Yes, Ruby can be used for large scale NLP projects. Although Python is more popular for NLP due to its extensive libraries, Ruby has its own set of powerful libraries and gems for NLP. Ruby’s syntax is clean and easy to understand, which makes it a good choice for large scale projects. However, for very large datasets, you might need to consider performance issues and choose the language and tools accordingly.

How can I improve the accuracy of my NLP model in Ruby?

The accuracy of an NLP model depends on various factors such as the quality of the dataset, the choice of NLP techniques, and the tuning of the model parameters. In Ruby, you can use various preprocessing techniques such as tokenization, stemming, and lemmatization to improve the quality of your dataset. You can also experiment with different NLP techniques and tune the model parameters to improve the accuracy.

What are some good resources to learn NLP with Ruby?

There are several good resources to learn NLP with Ruby. The Ruby NLP GitHub repository is a good starting point. It provides a list of Ruby libraries for NLP and text processing. The ‘nlp-with-ruby’ GitHub repository provides examples of various NLP tasks using Ruby. There are also several online tutorials and courses that cover NLP with Ruby.

How does N-grams help in text prediction?

N-grams help in text prediction by providing the context. In text prediction, the next word is predicted based on the previous ‘n’ words. N-grams provide a way to capture this context. For example, in a bigram model (where n=2), the next word is predicted based on the previous word. The prediction is done based on the probability of a word occurring after the previous word, which is calculated from the training data.

How can I use N-grams for text classification in Ruby?

In Ruby, you can use the ‘ngram’ gem to generate N-grams from the text. These N-grams can be used as features for text classification. The frequency of each N-gram in the text can be used as the feature value. You can then use any classification algorithm such as Naive Bayes, SVM, or logistic regression for the classification task.

What are the limitations of using N-grams in NLP?
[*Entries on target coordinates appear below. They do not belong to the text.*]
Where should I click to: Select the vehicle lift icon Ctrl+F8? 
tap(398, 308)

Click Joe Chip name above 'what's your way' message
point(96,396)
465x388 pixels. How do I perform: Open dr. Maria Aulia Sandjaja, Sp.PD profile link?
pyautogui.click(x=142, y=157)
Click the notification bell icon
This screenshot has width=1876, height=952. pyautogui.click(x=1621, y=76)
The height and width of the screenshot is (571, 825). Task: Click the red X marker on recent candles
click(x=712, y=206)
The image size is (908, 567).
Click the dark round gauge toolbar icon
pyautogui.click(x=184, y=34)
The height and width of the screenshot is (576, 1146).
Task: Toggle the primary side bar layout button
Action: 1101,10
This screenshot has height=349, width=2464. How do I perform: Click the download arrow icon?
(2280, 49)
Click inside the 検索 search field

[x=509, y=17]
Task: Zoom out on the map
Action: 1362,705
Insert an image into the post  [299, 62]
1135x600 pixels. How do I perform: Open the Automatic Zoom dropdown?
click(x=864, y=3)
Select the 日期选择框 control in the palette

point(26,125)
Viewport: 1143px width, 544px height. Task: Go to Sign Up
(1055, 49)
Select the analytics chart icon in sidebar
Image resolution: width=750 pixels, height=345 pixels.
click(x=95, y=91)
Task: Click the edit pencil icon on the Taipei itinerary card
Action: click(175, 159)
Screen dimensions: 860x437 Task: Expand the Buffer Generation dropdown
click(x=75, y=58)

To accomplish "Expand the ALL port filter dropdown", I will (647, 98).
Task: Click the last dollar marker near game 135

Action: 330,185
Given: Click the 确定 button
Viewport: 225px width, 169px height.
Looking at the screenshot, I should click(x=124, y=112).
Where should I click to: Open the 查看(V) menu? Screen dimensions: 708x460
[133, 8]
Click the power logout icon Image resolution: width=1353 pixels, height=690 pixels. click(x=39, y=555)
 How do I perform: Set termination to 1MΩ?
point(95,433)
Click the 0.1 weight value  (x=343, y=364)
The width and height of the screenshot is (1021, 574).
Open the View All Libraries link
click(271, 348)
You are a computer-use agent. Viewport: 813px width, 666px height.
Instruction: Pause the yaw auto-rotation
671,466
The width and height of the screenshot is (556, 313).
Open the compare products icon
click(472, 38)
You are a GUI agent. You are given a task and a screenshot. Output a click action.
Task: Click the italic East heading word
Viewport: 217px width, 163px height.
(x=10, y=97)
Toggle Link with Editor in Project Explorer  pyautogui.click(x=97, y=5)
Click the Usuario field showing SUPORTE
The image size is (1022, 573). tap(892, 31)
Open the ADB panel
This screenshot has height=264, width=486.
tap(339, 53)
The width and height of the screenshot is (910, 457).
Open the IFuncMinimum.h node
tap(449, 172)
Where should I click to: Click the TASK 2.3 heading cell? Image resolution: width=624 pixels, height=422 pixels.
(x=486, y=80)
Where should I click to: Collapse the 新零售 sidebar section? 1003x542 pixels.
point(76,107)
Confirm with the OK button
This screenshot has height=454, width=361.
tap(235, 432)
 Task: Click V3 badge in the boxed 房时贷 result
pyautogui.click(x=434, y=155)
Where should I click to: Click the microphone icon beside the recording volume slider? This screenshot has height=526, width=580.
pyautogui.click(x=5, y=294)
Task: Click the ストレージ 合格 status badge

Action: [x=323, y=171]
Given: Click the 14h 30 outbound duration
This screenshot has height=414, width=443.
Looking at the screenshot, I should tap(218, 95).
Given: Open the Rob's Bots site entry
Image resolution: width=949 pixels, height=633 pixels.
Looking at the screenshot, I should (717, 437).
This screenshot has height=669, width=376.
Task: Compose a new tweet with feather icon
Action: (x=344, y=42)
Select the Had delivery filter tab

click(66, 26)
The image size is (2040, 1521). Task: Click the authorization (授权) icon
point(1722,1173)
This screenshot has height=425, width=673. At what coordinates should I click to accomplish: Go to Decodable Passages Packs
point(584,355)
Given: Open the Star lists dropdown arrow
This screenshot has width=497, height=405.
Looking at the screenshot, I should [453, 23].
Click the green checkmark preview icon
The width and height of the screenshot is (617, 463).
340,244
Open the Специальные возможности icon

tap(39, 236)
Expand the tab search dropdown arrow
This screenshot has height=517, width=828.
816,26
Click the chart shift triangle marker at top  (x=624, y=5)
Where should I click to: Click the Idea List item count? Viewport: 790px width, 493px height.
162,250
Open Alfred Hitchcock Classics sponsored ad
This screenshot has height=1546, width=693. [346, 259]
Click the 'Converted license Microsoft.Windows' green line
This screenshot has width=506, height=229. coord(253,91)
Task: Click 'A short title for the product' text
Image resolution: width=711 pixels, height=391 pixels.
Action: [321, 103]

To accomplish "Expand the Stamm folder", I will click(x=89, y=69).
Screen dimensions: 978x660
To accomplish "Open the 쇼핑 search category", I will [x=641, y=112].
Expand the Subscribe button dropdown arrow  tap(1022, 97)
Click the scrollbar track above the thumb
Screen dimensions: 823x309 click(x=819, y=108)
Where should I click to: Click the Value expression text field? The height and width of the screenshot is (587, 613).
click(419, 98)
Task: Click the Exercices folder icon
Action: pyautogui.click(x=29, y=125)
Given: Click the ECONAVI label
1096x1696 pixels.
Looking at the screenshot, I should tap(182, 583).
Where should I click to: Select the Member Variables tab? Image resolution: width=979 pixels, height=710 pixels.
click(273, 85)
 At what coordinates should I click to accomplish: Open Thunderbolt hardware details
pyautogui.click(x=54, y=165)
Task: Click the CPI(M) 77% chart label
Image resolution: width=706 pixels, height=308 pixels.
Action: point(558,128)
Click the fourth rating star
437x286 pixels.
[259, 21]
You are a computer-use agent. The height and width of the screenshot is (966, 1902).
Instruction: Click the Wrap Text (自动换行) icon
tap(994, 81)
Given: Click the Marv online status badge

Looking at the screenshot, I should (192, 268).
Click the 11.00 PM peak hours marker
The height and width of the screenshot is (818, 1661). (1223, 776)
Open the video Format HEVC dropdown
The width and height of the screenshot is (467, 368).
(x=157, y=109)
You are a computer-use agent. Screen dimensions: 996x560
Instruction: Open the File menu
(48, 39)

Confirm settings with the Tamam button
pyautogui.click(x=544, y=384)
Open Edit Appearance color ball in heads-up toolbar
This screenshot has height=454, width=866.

While N-grams are a powerful tool in NLP, they have some limitations. They fail to capture long-range dependencies between words as they only consider ‘n’ previous words. They also suffer from the problem of data sparsity. As the value of ‘n’ increases, the number of possible N-grams increases exponentially, but the frequency of most of the N-grams in the training data will be very low. This leads to poor estimates of the probabilities of these N-grams.

Can I use N-grams for sentiment analysis in Ruby?

Yes, N-grams can be used for sentiment analysis in Ruby. The ‘ngram’ gem can be used to generate N-grams from the text. These N-grams can be used as features for sentiment analysis. The sentiment of a text can be determined based on the sentiment scores of the N-grams in the text.

How can I handle out-of-vocabulary words in N-grams?

Out-of-vocabulary words are words that are not present in the training data but appear in the test data. One way to handle out-of-vocabulary words in N-grams is to use a special token to represent all out-of-vocabulary words. Another way is to use smoothing techniques such as Laplace smoothing or Good-Turing smoothing, which assign a non-zero probability to out-of-vocabulary words.